A text-only PDF that's already 200KB won't shrink much no matter what you do — there's simply little redundant data to remove.
A note on privacy when using online tools
Uploading a document means it briefly leaves your device. For CVs and marketing PDFs that's rarely a concern. For medical records, IDs or signed contracts, check where the tool processes files and how long they're kept. Tools with EU-only hosting and short auto-deletion windows — Konomic deletes within an hour — reduce how long your data is exposed. If a file is genuinely sensitive and you have the software, the fully offline Ghostscript or Acrobat route removes the question entirely.
Whatever tool you pick, the workflow is the same: know what's making the file big, adjust resolution and quality, aim just under your ceiling, and check the result before you send it.

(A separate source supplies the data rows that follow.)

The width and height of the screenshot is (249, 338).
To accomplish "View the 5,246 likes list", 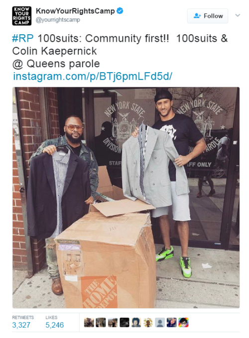I will pyautogui.click(x=55, y=322).
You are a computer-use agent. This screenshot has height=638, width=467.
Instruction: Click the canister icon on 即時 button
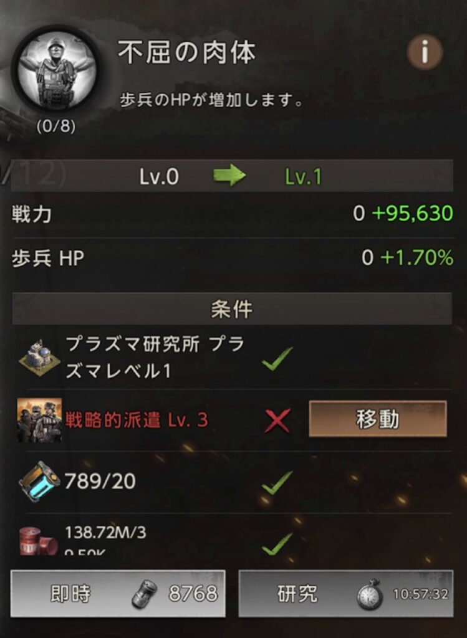145,594
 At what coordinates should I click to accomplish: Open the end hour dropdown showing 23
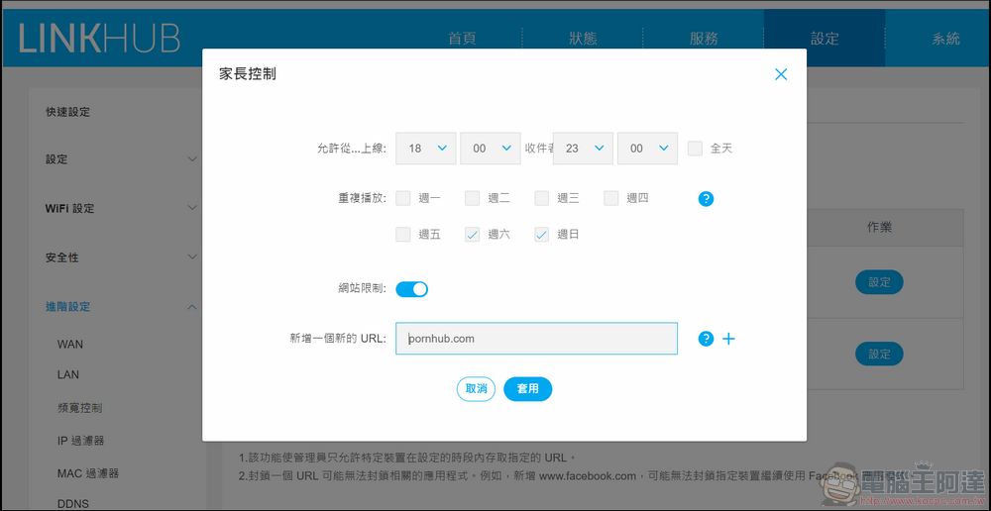pos(584,149)
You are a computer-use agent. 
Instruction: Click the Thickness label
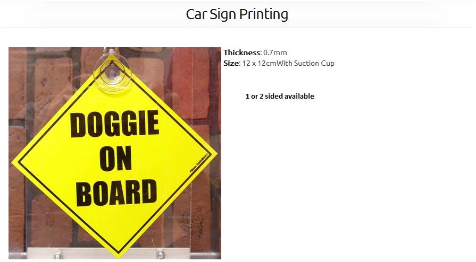click(242, 53)
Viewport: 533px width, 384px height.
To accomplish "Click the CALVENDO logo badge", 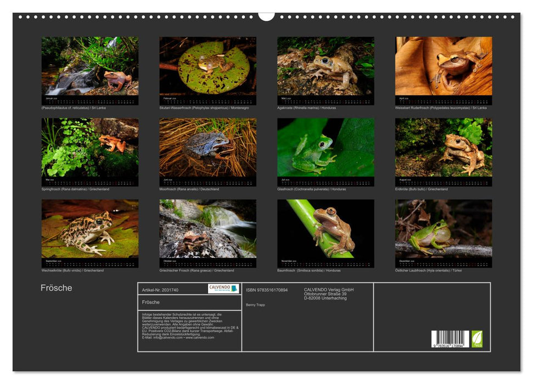I will tap(223, 289).
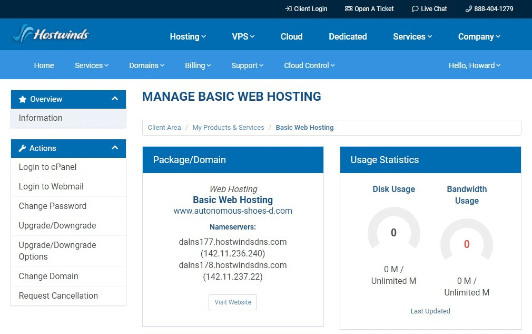Viewport: 532px width, 334px height.
Task: Open the Support dropdown
Action: click(247, 65)
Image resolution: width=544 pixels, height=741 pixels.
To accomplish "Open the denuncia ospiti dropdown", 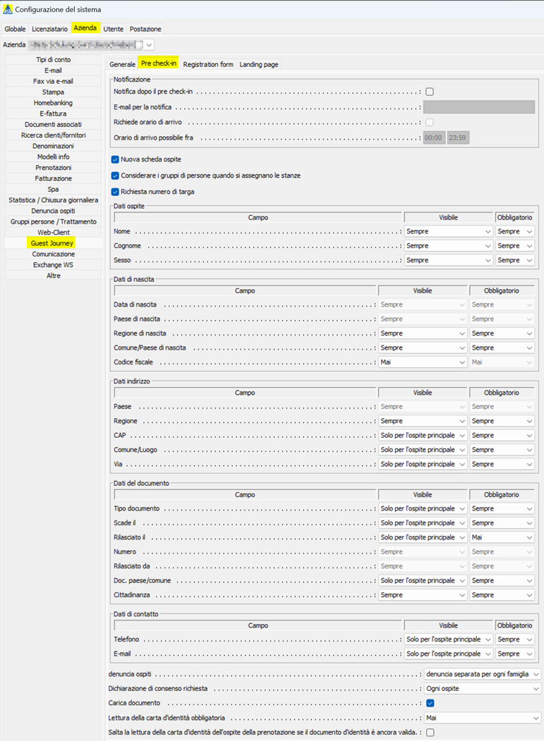I will pos(483,674).
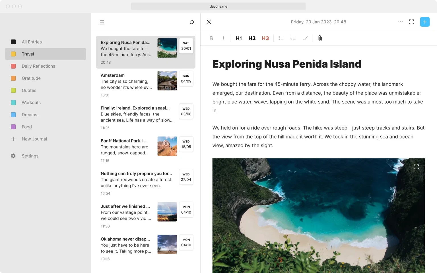Attach a file using the paperclip icon
This screenshot has height=273, width=437.
click(320, 38)
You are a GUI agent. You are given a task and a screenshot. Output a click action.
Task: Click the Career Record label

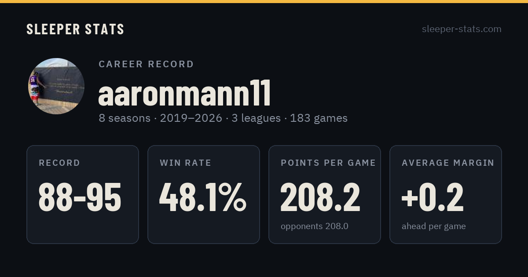146,64
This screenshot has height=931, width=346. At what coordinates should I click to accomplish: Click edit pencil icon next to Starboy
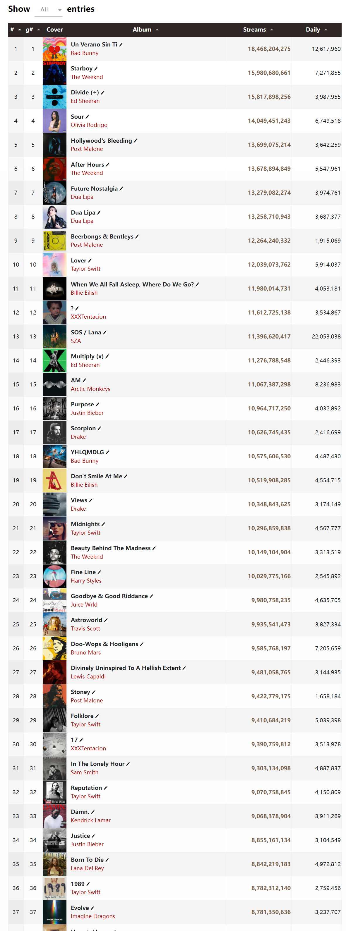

Do it now — free, in your browser, files auto-deleted in 1 hour.
Compress PDFFrequently asked questions
How do I compress a PDF to under 5MB?
Start with a medium compression level and check the output. If it's still over 5MB, switch to a high/aggressive setting or lower the image resolution to around 120–150 DPI. Aim for about 4.5MB to leave headroom. Some tools, including Konomic's Compress PDF, let you see the resulting size before downloading so you can adjust in one pass.
Why won't my PDF get smaller no matter what I try?
If the file is mostly text, there's little redundant data to remove, so compression has almost no effect. Size reductions come mainly from downsampling images. A 200KB text PDF is already close to its floor; a 10MB scanned document, by contrast, can often be cut by 70% or more.
Does compressing a PDF reduce its quality?
For image-heavy PDFs, yes — image compression is lossy, so text can soften and photos can show artefacts at aggressive settings. At moderate levels (150 DPI, 70% JPEG quality) the loss is usually invisible on screen. Always inspect the output at 100% zoom before relying on it.
Is it safe to compress sensitive PDFs online?
It depends on the service. Uploading means the file briefly leaves your device. For sensitive documents, choose a tool that processes files in a known jurisdiction and deletes them quickly — Konomic uses EU servers in Germany and auto-deletes uploads within an hour. For maximum control, an offline tool like Ghostscript or Acrobat keeps the file entirely local.